6. Sultan Tahmidillah II;

7. Sultan Tamjidillah;

8. Demang Lehman;

9. Panembahan Muhammad Said;

10.Tumenggung Singapati;

11.Panglima Bukhari;

12.Augustus Johannes Andresen;

13.George Frederik Willem Borel;


14.F.P. Cavaljé;

15.Letnan Kolonel G. M. Verspyck;

16.Pangeran Amir;

17.Karel Cornelis Bunnik;

18.Pasukan Hindia Belanda;

19.Masyarakat Banjar dan sekitarnya; dan

20.Masyarakat Kalimantan Tengah.

2.3 Dampak Perang Banjar

1. Politik dan Pemerintahan, Dampak Perang Banjar terhadap politik dan

pemerintahan Kalimantan Selatan antara lain:

a. Kerajaan Banjar dan seluruh bekas daerahnya dihapus dan diganti

menjadi Residentie Zuider en Ooster Afdeeling van Borneo,

dengan ibu kota Martapura;

b. Perang Banjar dianggap konflik sekuler agama dan justru

mengganggu kestabilan residen;

c. Golongan bangsawan dan keturunan raja hilang kedudukannya;

dan

d. Pemilik tanah harus menyerahkan tanahnya ke Belanda. Ia akan

diberi uang ganti namun apabila sang pemilik turut serta dalam

Perang Banjar maka tidak diberi uang sama sekali.


2. Ekonomi,

a.

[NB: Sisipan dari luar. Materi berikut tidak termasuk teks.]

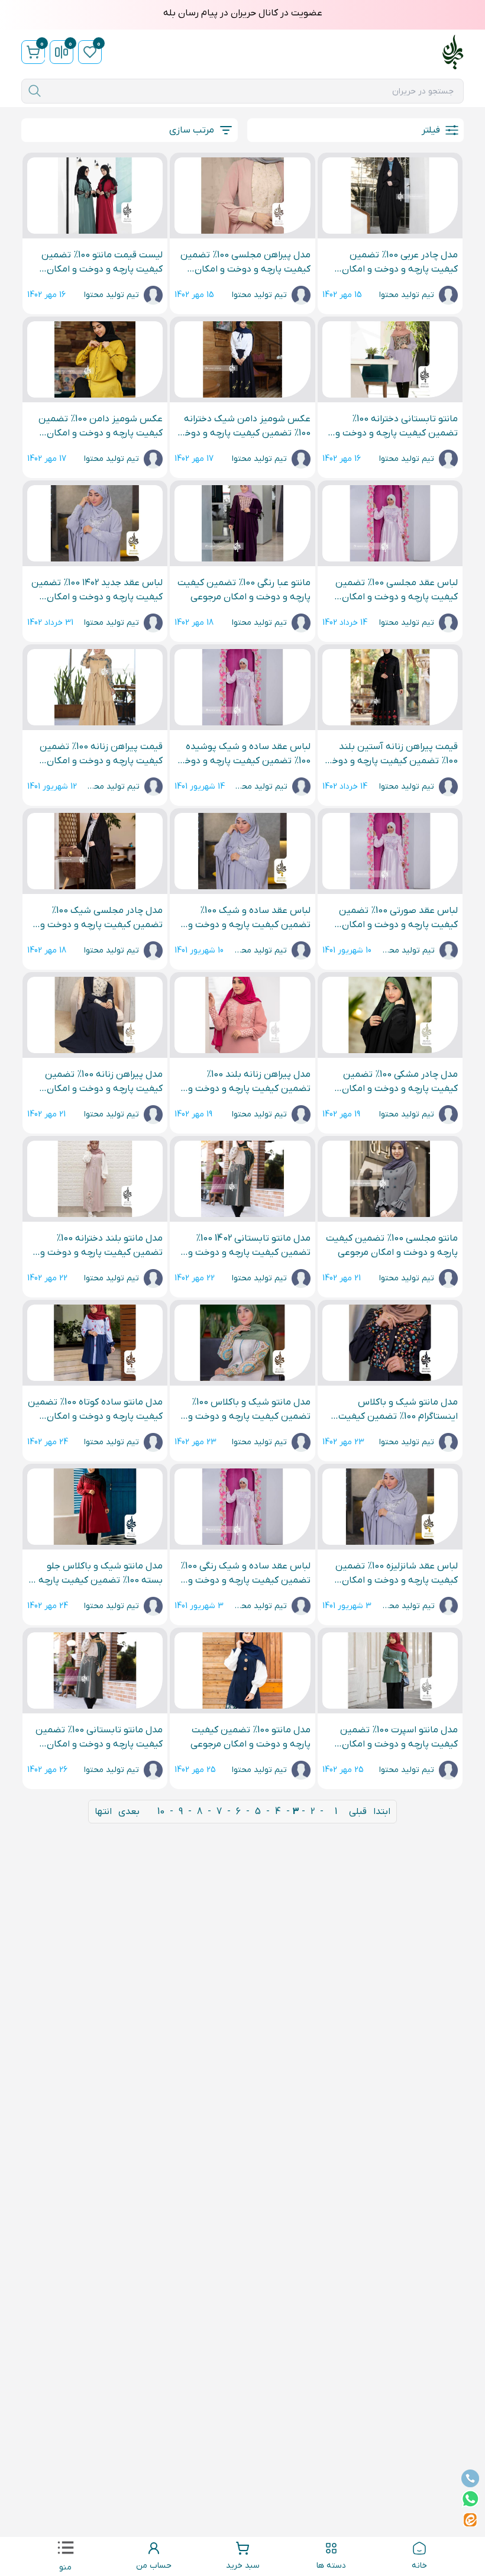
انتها (103, 1812)
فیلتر (431, 130)
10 (160, 1812)
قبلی (358, 1812)
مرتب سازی (191, 130)
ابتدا (381, 1812)
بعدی (129, 1812)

Pertambangan batu bara dikuasai oleh Belanda seutuhnya;

b. Perdagangan di Sungai Barito diperketat dan juga dikuasai oleh

Belanda;

c. Rakyat hanya diperbolehkan bekerja di golongan menengah ke

bawah. Tidak boleh memiliki usaha besar atau jadi pemimpin

perusahaan di Banjar.

3. Sosial dan Budaya

a. Kesenjangan sosial terjadi antara Belanda dengan orang Banjar;

b. Orang Banjar direndahkan oleh Belanda dan memiliki kedudukan

sosial yang rendah di mata mereka;

c. Berkurangnya jumlah laki-laki akibat perang;

d. Tidak semua orang bisa mengakses pendidikan di Banjar;

e. Golongan ulama atau pemuka Agama Islam, kini dihiraukan oleh

Belanda;

f. Penyakit menular sering terjadi di Banjar seperti cacar dan pes; dan

g. Pembuatan jalan-jalan di atas sungai dan pembangunan kampung-

kampung sehingga berkurangnya kelestarian alam Kalimantan

Selatan.
BAB III

KESIMPULAN

Perang Banjar merupakan sebuah perang yang besar dan tidak

terhindarkan, sebuah perang yang memperlihatkan perlawanan Masyarakat

terhadap penjajahan kolonial Belanda. Diawali dengan bagaimana Belanda

memonopoli wilayah Banjar dan dilanjutkan dengan Belanda yang mencampuri

urusan pemerintahan Kesultanan Banjar. Banyaknya tokoh besar yang ikut serta

dalam perang tersebut, seperti Pangeran NAtasari, Pangeran Hidayatullah, dan

juga lainnya. Walaupun tidak memperoleh kemenangan, perang ini berakhir

dengan kekalahan Kesultanan banjar dan jatuh kedalam tangan Belanda.